Hotel guests want a sustainable hotel experience 

As attitudes towards sustainability evolve, more and more guests will become inclined to seek out a ‘green hospitality experience’. For example, by simply offering a bottled water reduction system and providing refillable bottles for toiletries upon arrival, hoteliers can effectively reduce annual plastic reduction by 85%. 

In addition, there are a lot of commercial opportunities from adopting sustainable practices, such as implementing fewer light sensors, buying produce locally or switching to energy saving light bulbs – all of which do not have to come at the sacrifice of the guest experience. If anything, this serves to enrich the visitor’s stay whilst offering a level of transparency that is becoming increasingly sought after in contemporary hospitality. 

Furthermore, this is a great way to communicate to guests that your hotel has a strong ethos and philosophy when protecting the environment.
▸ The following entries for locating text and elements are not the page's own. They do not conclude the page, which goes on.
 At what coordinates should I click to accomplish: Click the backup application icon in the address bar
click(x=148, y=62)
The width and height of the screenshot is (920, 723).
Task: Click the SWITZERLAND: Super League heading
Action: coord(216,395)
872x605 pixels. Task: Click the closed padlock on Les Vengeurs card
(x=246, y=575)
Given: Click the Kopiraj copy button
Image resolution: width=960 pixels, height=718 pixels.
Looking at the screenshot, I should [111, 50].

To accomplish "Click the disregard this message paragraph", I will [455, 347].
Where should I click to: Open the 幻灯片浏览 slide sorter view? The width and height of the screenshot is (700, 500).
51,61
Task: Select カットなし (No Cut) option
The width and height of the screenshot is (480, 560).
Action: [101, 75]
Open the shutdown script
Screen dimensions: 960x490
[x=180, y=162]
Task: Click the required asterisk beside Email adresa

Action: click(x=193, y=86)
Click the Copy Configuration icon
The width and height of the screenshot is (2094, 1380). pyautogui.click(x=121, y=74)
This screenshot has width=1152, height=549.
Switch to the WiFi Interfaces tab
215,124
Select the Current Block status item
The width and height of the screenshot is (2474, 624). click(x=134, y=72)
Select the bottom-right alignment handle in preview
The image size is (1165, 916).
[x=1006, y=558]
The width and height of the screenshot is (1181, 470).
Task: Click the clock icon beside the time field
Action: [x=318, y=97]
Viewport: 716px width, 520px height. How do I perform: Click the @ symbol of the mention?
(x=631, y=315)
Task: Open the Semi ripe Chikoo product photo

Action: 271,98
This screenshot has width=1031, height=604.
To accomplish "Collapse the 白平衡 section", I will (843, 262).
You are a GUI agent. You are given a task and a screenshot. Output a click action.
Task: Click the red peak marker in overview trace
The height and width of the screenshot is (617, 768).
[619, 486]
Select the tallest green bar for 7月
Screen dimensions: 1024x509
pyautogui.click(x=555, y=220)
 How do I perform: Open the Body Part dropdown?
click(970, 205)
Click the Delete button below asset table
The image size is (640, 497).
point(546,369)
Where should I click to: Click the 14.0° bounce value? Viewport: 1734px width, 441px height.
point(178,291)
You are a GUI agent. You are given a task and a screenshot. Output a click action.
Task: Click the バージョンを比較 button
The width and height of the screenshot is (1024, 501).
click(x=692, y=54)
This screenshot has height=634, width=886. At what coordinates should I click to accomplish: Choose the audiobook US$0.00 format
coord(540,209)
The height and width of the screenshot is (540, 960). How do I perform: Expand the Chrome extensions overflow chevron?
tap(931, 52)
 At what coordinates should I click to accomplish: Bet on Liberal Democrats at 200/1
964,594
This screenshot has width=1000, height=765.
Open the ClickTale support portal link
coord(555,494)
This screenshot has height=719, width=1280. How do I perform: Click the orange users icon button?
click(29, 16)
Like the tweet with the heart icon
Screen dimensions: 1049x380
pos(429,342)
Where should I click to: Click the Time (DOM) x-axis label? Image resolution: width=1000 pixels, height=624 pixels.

Using locally sourced amenities can also be an effective carbon-conscious decision for your hotel, which ultimately ensures a direct correlation between shortened supply chains and reduced carbon emissions.

That said, by ensuring a range of sustainable amenities are put in place, hoteliers have another revenue stream by giving guests the opportunity to purchase items to take home, while educating them on the financial benefits that come through making greener conscious decisions. This can be an extremely effective marketing tool and in turn, allow guests to take their ‘experience’ home with them.

In these climate conscious times, the hospitality sector must embrace ethical products and sustainable procedures 

Equally, implementing clean energy initiatives can have an overwhelming impact on your hotel’s business model, too. At Stonehouse Court, we adopt 100% renewable energy, use an array of light sensors and regularly monitor the air conditioning throughout the hotel to enable us to drastically reduce our overall costs. On top of this, we utilise our kitchen garden for in-house use as much as possible while ensuring that all local produce, meats, jams and ice creams are bought locally. 

Furthermore, restructuring how our management team operates has made a huge difference from a sustainability standpoint. For example, implementing a green policy and providing green refresher training plans has enabled staff to regularly deliver outstanding service, while also ensuring sustainability remains at the forefront of their practices, too. More broadly, it enables them to create unique and memorable experiences for guests, while demonstrating the locality and ethos of our hotel. 

There is no doubt, then, that with sustainability increasingly at the forefront of the global agenda, the opportunity to incorporate ethical products and procedures within the hospitality sector is one that should not to be missed, or hoteliers risk being left behind in these climate conscious times.

Maz Jurko is the General Manager of Stonehouse Court, a hotel nestled in the heart of Gloucestershire, close to Stroud. It was named The Sunday Times’ best place to live in the UK for 2021.